GENERAL INFORMATION
      Back to home
      1. Legacy products
      2. LEGACY: SAFETICA ONE 10
      3. GENERAL INFORMATION

      Print Control in Safetica

      Safetica 9.8 no longer contains the Supervisor module. In all our new products, however, you still have printer overview and print alerts.

      Information in this article applies to Safetica ONE 10 or older.

      The Application control and Web control features are now available in Safetica Protection and Safetica Enterprise and can be managed in WebSafetica. The Print control feature can be replaced by DLP policies.

      Which print control features are available in Safetica Protection and Safetica Enterprise?

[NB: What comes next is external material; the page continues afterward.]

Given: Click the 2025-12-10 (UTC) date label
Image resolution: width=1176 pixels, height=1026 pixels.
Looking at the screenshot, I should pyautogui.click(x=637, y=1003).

      Controlling physical, network, and virtual printers

      You can allow, log, or block print and virtual print either in general as a whole channel, or specifically as individual printers.

      Controlling print and virtual print in general

      If you want to control print or virtual print in general for a specific user, a group of users, or the whole company, create a general policy with rules for print or virtual print in Safetica Management Console > Protection > DLP policies.

      Controlling individual printers

      If you want to create policies for individual physical or network printers or groups of printers, use Safetica Zones in Safetica Management Console. Go to Protection > Zones and add the desired printers into them. Each zone is a list that you can later use to create DLP policies.

      How to add a network printer into a zone?

      1. Go to Protection > Zones and click Add zone.
      2. Name the zone and decide whether you consider the devices added to it to be safe. Then click OK.
      3. In the list on the left, select the newly created zone and click Add item.
      4. Add a network printer by clicking Printer.
      5. Fill in the information about your printer and confirm with Finish.
      6. Click the confirmation button in the upper right corner of the screen.

      How to add a physical printer into a zone? 

      1. The list of physical printers that can be added into zones can be found in Protection > Zones after clicking Unassigned items.
      2. In the list of zones on the left, choose the desired zone and drag and drop the desired printers from the Unassigned items table to the table next to it.
      3. Click the confirmation button in the upper right corner of the screen.

      How to use zones to control printers?

      The created zone can be used when setting up DLP policies to control printers:

      1. Go to Protection > DLP policies and click New policy.
      2. In Policy rules, find the Print slider and choose Safe zones allowed.
      3. Decide whether you want to allow all safe zones or whether you want to set each zone individually.

       16022351361130b67e1aff174dcd9d28f1de2b3497b6658903

      Which documents were blocked by Safetica?

      If you want to find out for which files printing was allowed or blocked, go to Protection > DLP logs. In the Records table, filter out Print or Virtual print in the Operation column. You will see the name of the file, who initiated the printing, whether printing was allowed, blocked or logged, whether the file contained sensitive data and many other details.

      Print overview

      In the Supervisor module, it was possible to use quotas to determine, how many pages can an individual user print within a given time period. Safetica Protection and Safetica Enterprise bring a more sophisticated approach and allow you to restrict, what kinds of files can be printed. Printing is thus controlled more precisely than by quotas.

      How to detect overuse of printers?

      All information about printing and printers can be found in Safetica Management Console > Discovery > Print or in WebSafetica > Workspace > Print. You can find out e.g. who initiated the printing, what files were printed, the number of printed pages, from which applications, on which device, or whether the printing was in color or black and white.

      If you want to be informed about who exceeded the given number of printed pages, use Alerts:

      1. In Safetica Management Console, go to Alerts, choose the Settings mode, and click New rule.
      2. Fill in the name and description of the alert. In the next step, go to Informative alerts and choose Printed documents count and/or Printed pages count (depending on what you are interested in).
      3. After you check the desired alerts, you can set a daily or weekly threshold. If that threshold is exceeded, an alert is sent to the administrator.
      4. In the next steps, choose the user, whom the alert applies to, and also addresses, where it will be sent.

      Note: If you have purchased Safetica Enterprise, you can send your alerts to your SIEM or syslog server.

       1602164066f87296ffff19a55d5255003b9bee8a73e37f594d

      How to restrict what can users print?

      In Safetica Protection and Safetica Enterprise, you can use data policies to block the printing of documents with sensitive data – for example documents that contain a certain expression, have a certain extension, or were exported from a certain application.

      You can use application policies to block printing from a certain application or category of applications (e.g. printing from CAD software).